**WORK INSTRUCTIONS**.
If a line in the records below contains "Preferences", copy that line.

Start of RECORD EXTRACTS

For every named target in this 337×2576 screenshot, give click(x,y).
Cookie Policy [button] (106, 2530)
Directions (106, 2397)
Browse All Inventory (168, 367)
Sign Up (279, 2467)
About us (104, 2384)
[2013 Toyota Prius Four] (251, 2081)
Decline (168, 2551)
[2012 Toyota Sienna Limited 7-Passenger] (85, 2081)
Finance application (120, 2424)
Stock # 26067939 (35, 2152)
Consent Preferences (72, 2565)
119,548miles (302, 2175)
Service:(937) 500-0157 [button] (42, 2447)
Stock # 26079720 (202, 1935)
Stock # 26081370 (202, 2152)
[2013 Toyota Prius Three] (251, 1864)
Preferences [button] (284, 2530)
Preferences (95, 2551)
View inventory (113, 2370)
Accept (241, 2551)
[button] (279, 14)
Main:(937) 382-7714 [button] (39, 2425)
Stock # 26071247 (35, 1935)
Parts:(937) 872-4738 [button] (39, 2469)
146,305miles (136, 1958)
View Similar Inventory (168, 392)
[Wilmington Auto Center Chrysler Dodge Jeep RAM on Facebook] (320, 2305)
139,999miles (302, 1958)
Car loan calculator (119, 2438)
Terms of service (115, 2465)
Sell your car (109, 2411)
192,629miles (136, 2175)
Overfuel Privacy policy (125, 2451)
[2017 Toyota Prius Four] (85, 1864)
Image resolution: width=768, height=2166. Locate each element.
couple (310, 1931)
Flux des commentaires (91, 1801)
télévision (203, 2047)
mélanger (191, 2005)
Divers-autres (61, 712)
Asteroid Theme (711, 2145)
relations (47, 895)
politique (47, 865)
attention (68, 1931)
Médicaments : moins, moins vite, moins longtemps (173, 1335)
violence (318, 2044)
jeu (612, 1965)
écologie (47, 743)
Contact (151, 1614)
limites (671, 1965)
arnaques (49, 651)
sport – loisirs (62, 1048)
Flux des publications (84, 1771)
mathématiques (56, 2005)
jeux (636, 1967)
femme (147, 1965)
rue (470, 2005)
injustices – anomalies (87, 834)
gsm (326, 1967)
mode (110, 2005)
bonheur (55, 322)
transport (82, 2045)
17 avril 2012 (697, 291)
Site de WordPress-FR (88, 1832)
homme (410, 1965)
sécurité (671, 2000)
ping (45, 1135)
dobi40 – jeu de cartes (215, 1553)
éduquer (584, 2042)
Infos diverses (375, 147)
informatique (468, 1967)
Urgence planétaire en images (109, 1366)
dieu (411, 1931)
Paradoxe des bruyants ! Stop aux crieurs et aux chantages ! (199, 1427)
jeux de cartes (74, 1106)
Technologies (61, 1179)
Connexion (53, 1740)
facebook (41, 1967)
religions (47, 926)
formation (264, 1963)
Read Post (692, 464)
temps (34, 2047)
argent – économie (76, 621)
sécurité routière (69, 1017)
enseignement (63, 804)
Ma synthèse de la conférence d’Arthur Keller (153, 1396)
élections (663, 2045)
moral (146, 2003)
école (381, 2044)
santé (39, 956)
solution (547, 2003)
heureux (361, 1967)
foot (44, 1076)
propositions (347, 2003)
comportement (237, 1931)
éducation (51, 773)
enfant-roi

End of RECORD EXTRACTS

**RESULT FOR THIS EXERCISE**.
Consent Preferences (72, 2565)
Preferences [button] (284, 2530)
Preferences (95, 2551)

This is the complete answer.